Task directions:
Repeat every line of the data exactly; the pictures stay out.

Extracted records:

↓

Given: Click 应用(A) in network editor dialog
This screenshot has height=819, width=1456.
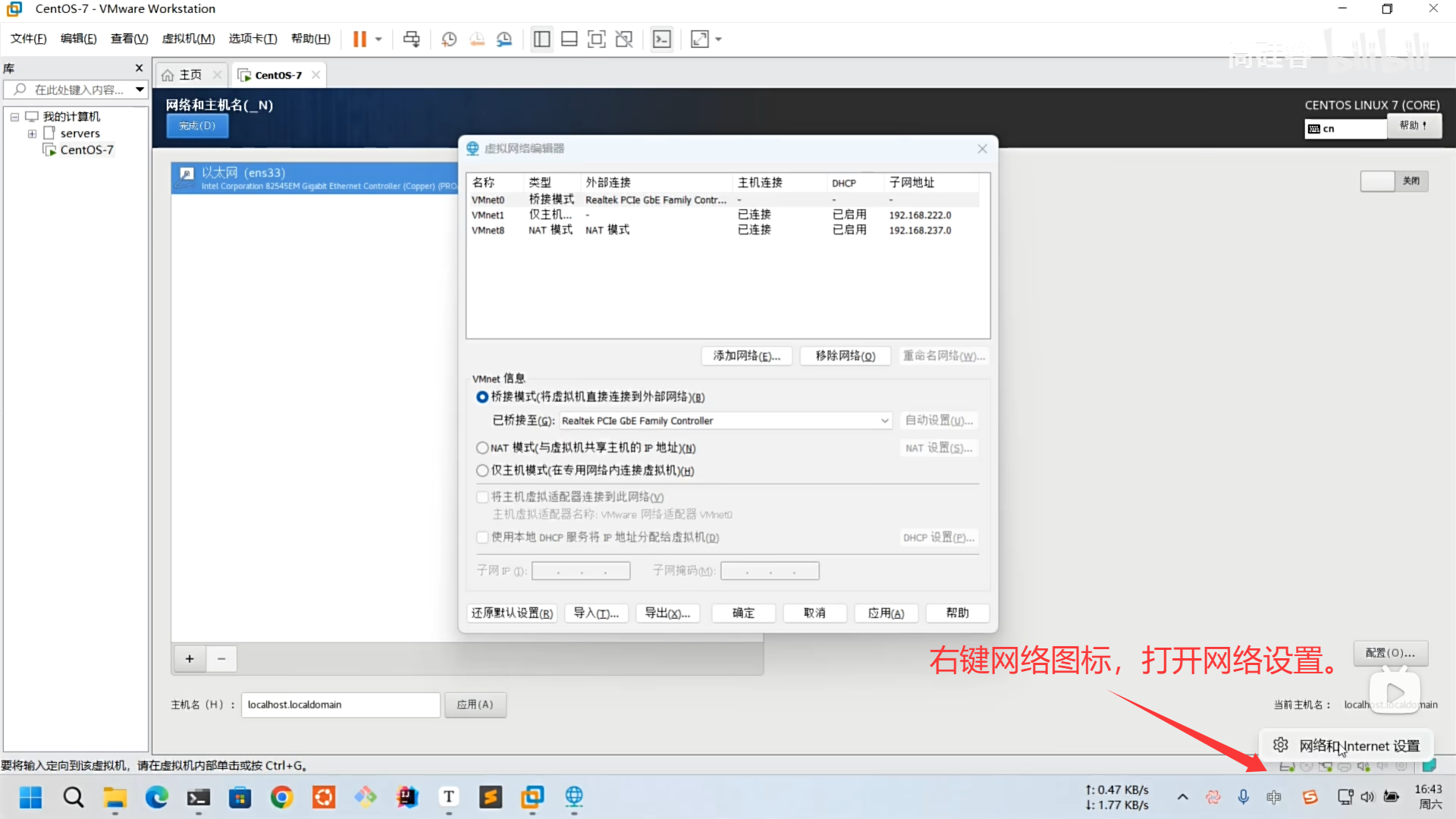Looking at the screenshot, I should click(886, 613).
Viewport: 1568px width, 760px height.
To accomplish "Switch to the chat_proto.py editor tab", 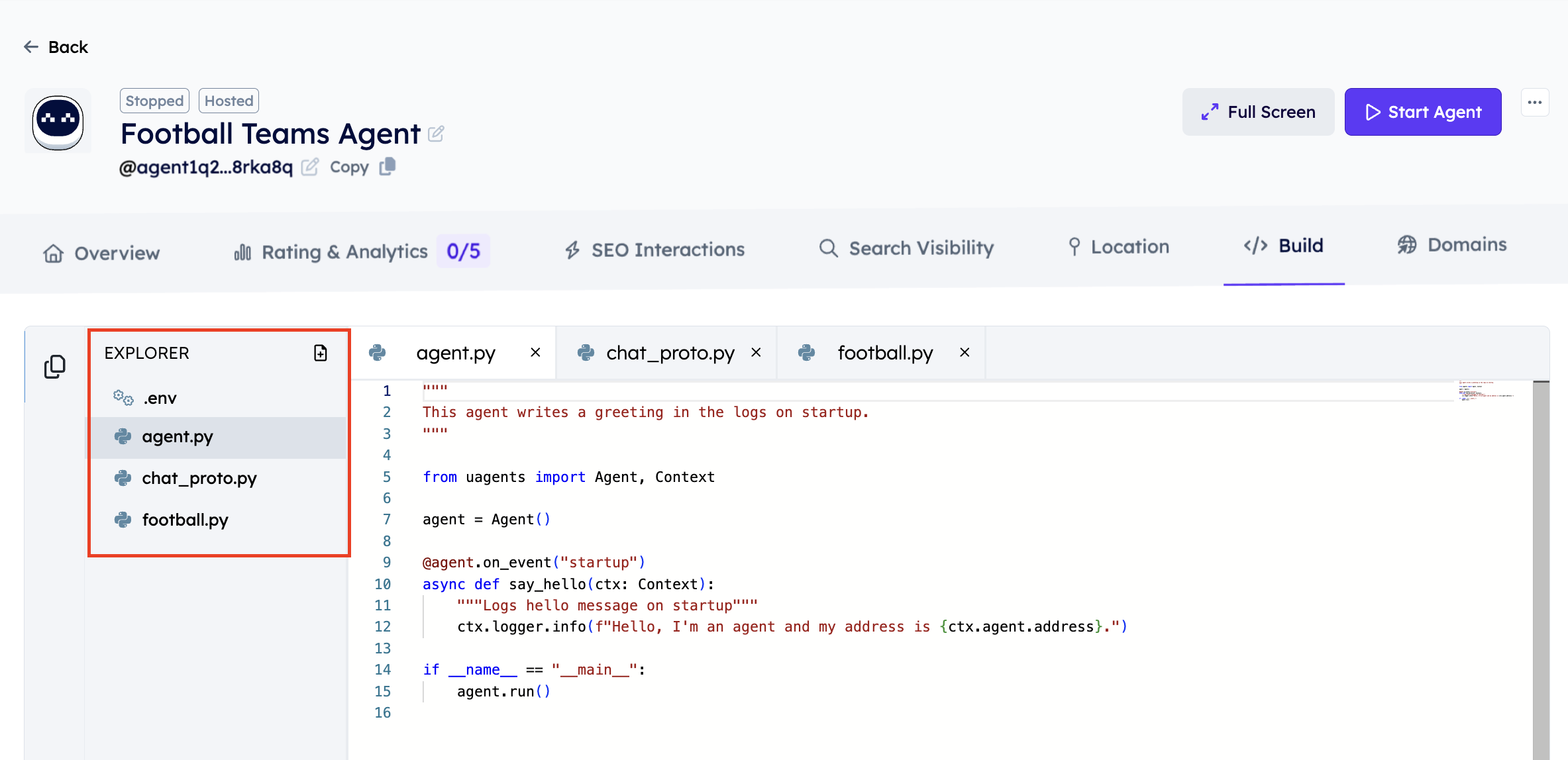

↑

Exercise output:
Given: Click 应用(A) in network editor dialog
This screenshot has height=819, width=1456.
Looking at the screenshot, I should click(886, 613).
Viewport: 1568px width, 760px height.
To accomplish "Switch to the chat_proto.py editor tab", 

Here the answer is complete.